Re: [PATCH 2/3] KVM: x86: Add support for VMware guest specific hypercalls

Paolo Bonzini <pbonzini@xxxxxxxxxx> · Sat, 9 Nov 2024 19:20:46 +0100

On 11/8/24 06:03, Zack Rusin wrote:
There's no spec but we have open headers listing the hypercalls.
There's about a 100 of them (a few were deprecated), the full
list starts here:
https://github.com/vmware/open-vm-tools/blob/739c5a2f4bfd4cdda491e6a6f6869d88c0bd6972/open-vm-tools/lib/include/backdoor_def.h#L97
They're not well documented, but the names are pretty self-explenatory.

At a quick glance, this one needs to be handled in KVM:

   BDOOR_CMD_VCPU_MMIO_HONORS_PAT

and these probably should be in KVM:

   BDOOR_CMD_GETTIME
   BDOOR_CMD_SIDT
   BDOOR_CMD_SGDT
   BDOOR_CMD_SLDT_STR
   BDOOR_CMD_GETTIMEFULL
   BDOOR_CMD_VCPU_LEGACY_X2APIC_OK
   BDOOR_CMD_STEALCLOCK

I'm not sure if there's any value in implementing a few of them.

**THE PROBLEM**:
Reproduce the part of the mailing list reply starting with "On 11/8/24 06:03, Zack" and going on through "are pretty self-explenatory.". Rely only on the mailing list reply above.

**GIVEN DATA**:
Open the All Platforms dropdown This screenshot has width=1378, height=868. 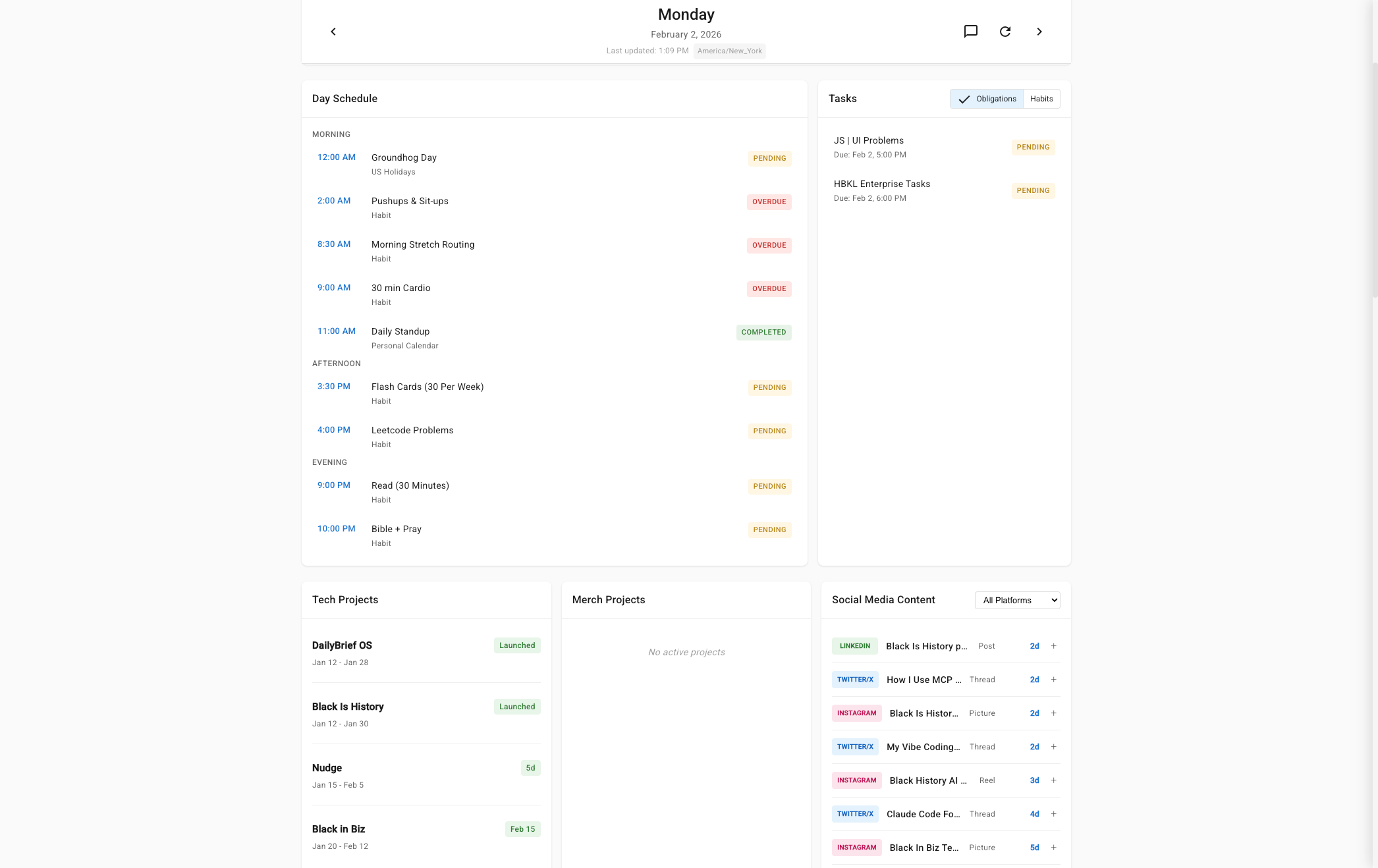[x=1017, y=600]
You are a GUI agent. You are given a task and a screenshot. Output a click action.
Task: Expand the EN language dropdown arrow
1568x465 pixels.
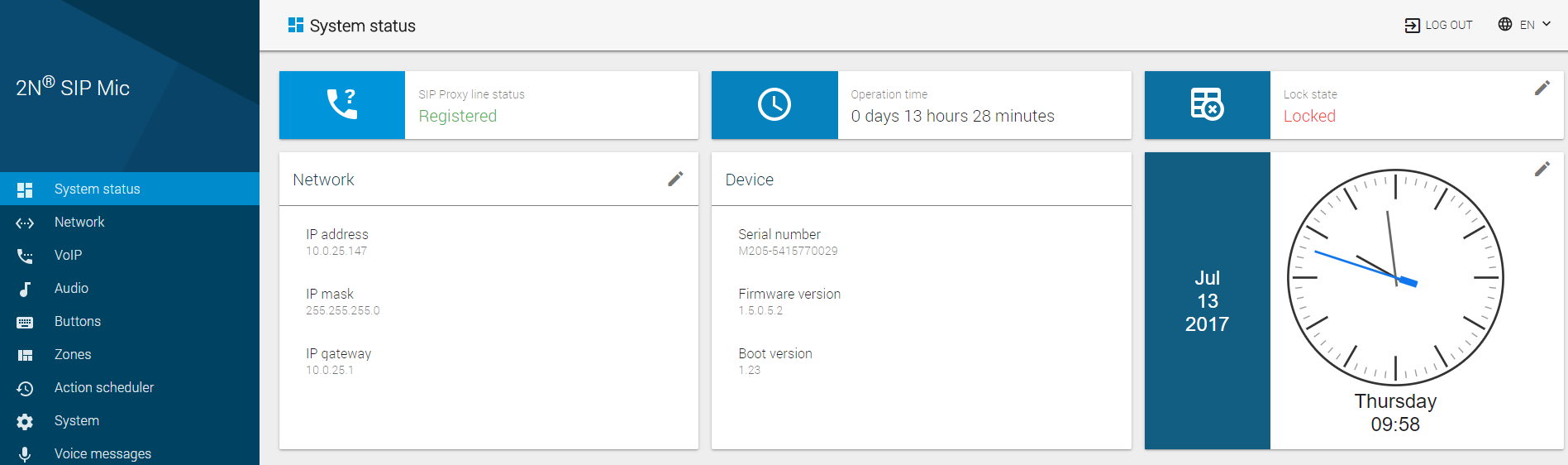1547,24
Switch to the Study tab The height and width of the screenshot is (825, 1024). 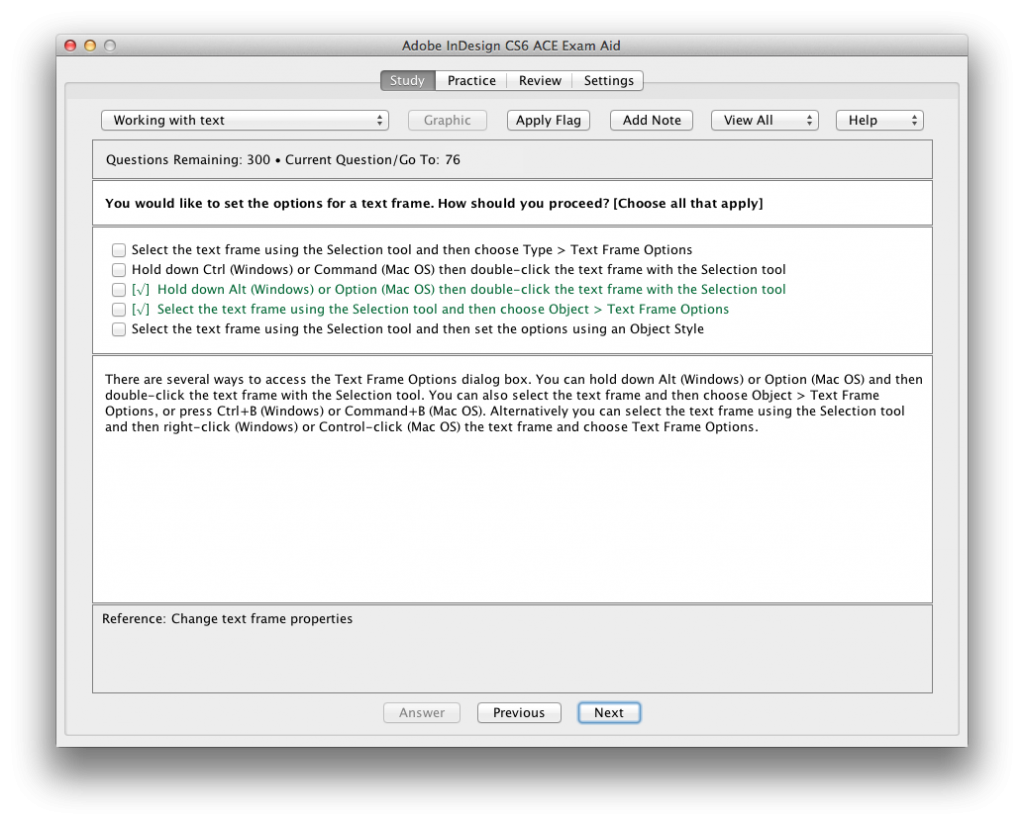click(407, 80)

**FULL ANSWER**:
On 11/8/24 06:03, Zack Rusin wrote:
There's no spec but we have open headers listing the hypercalls.
There's about a 100 of them (a few were deprecated), the full
list starts here:
https://github.com/vmware/open-vm-tools/blob/739c5a2f4bfd4cdda491e6a6f6869d88c0bd6972/open-vm-tools/lib/include/backdoor_def.h#L97
They're not well documented, but the names are pretty self-explenatory.